Review: Can’t Stop the Music

[Originally published in Movietone News 66-67, March 1981]

Disbelief. Right in the middle of the “Y.M.C.A.” number, which is right in the middle of Can’t Stop the Music, one feels one’s mouth actually hanging open. Good grief! Is this really happening? Members of a musical group called the Village People (who play streetwise dudes recruited to form an impromptu ensemble of singers/dancers) and Valerie Perrine (their manager) and Bruce Jenner (a tax lawyer with the hots for Perrine) sweep into a real Y.M.C.A. and begin performing all manner of athletic endeavor, all to a disco beat. And its all just awful. I don’t mean just the shots that you might be visualizing now—slowmotion splitscreen guys twirling through the air, a line of men diving sideways into a swimming pool à la Busby Berkeley.
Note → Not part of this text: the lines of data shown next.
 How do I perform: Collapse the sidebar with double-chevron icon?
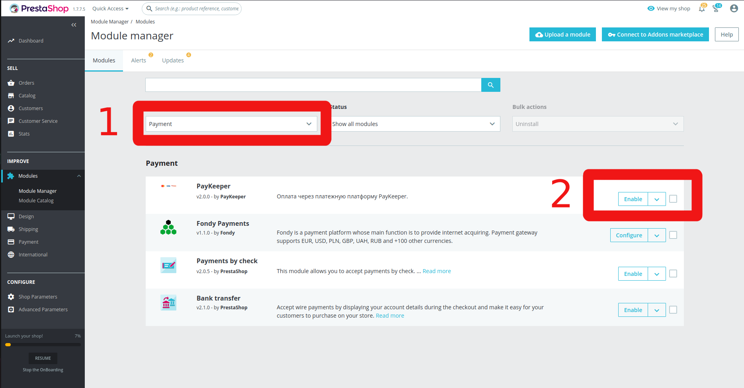74,25
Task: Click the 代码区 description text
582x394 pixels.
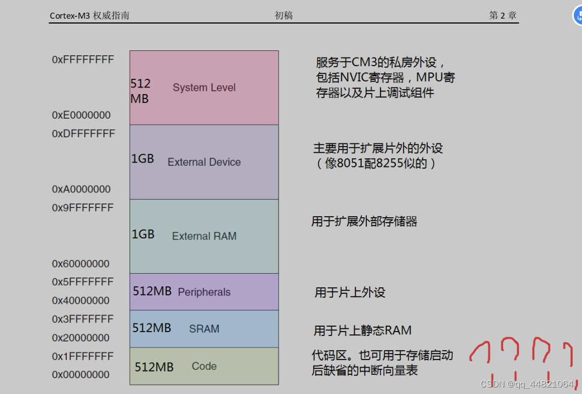Action: pyautogui.click(x=329, y=355)
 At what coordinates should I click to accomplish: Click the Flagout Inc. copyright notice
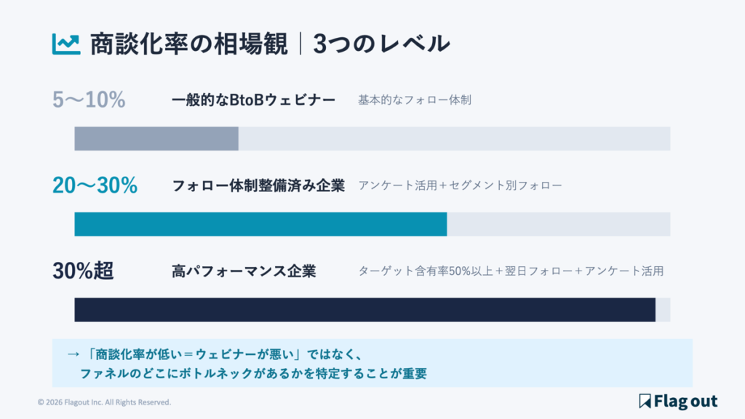(x=104, y=402)
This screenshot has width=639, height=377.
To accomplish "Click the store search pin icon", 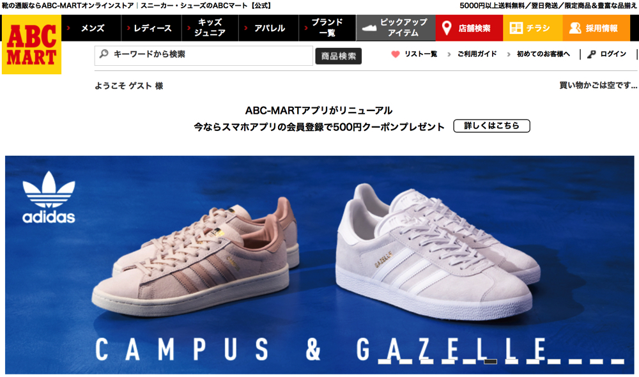I will [x=447, y=28].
Those are there, all right, but we’re also treated to wildly awkward shots, like a group of nude guys horsing around in the showers (yup, you see everything down to their knees), or a whirlpool bath shot of Perrine’s breasts bobbing out of the water. These shots are even repeated during this montage—to Dolby music, mind. What makes them so jarringly out of place (uh—the shots, that is) is the uncertainty and the weirdness in the shifts from candy-flavored lightheartedness to an uncomfortable kind of wishful frankness. The problem with this sequence is the problem with the movie: Are we to view this pursuit of high spirits as sincere, or is the whole thing supposed to be a joke?